The task
Write out every line of the items below as a numbered list, skipping blank lines and leaving out the pictures.

(Element and text location data)

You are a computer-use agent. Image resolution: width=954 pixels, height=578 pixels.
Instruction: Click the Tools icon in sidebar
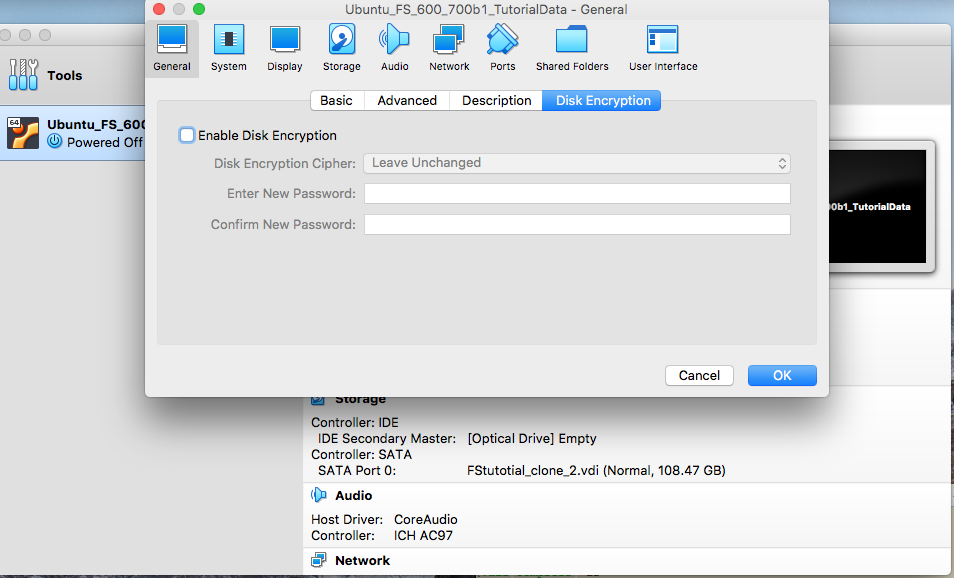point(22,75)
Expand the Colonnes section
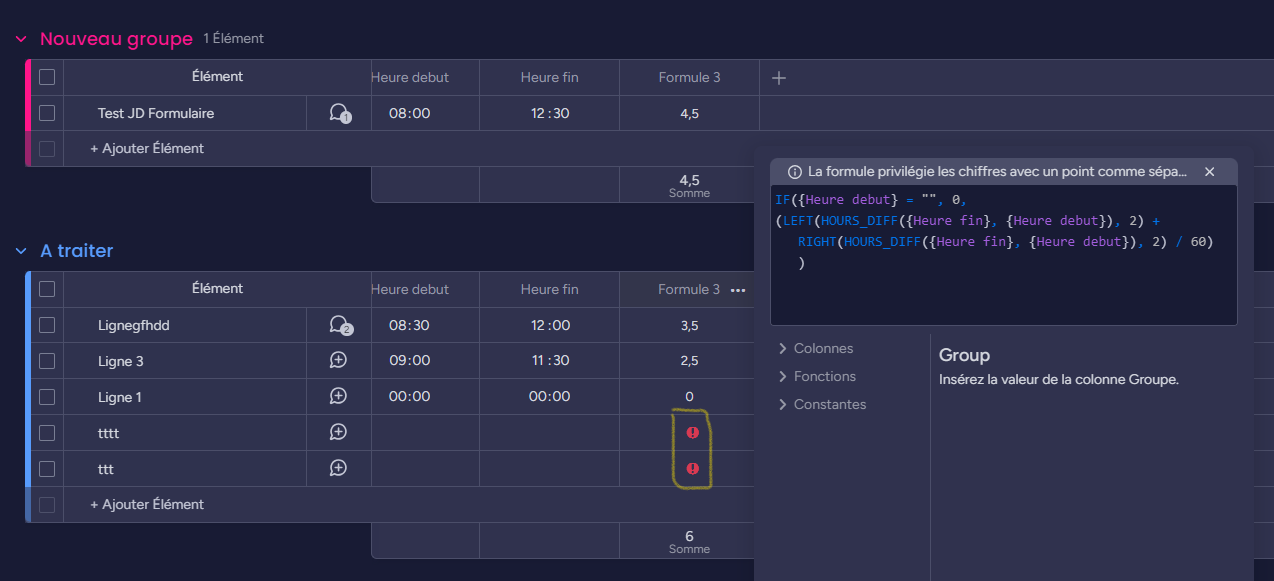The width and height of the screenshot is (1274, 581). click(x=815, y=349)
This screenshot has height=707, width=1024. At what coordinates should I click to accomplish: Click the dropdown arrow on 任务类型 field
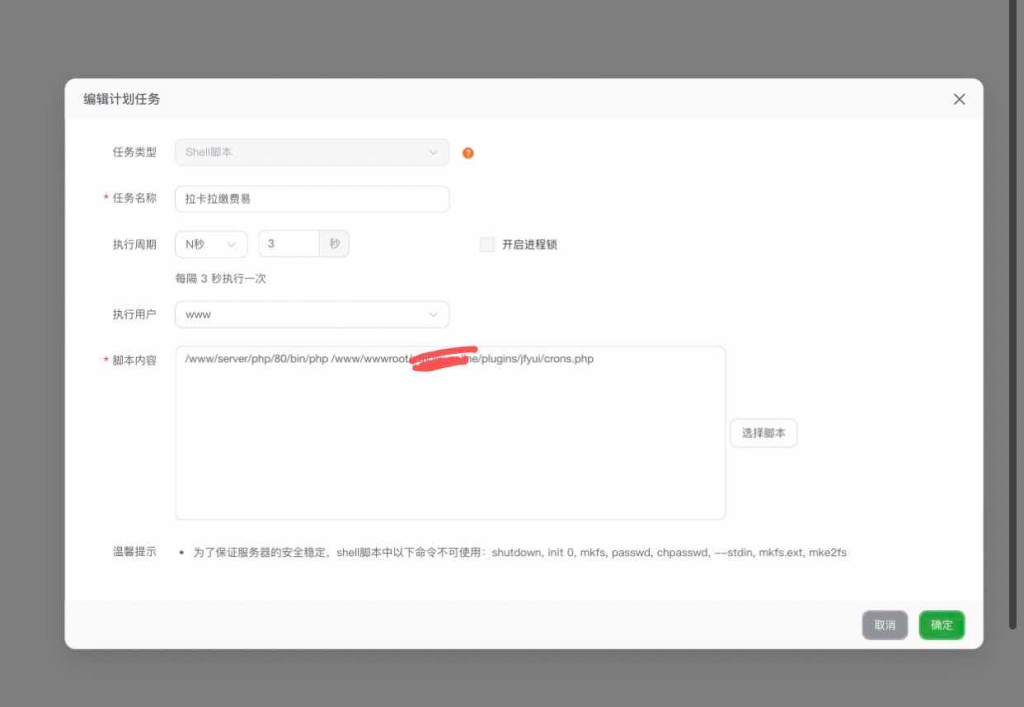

Response to the exercise
1. You are a computer-use agent. Image resolution: width=954 pixels, height=578 pixels.
2. Instruction: Click the Tools icon in sidebar
3. point(22,75)
4. Expand the Colonnes section
5. The width and height of the screenshot is (1274, 581). click(x=815, y=349)
6. This screenshot has height=707, width=1024. At what coordinates should I click to accomplish: Click the dropdown arrow on 任务类型 field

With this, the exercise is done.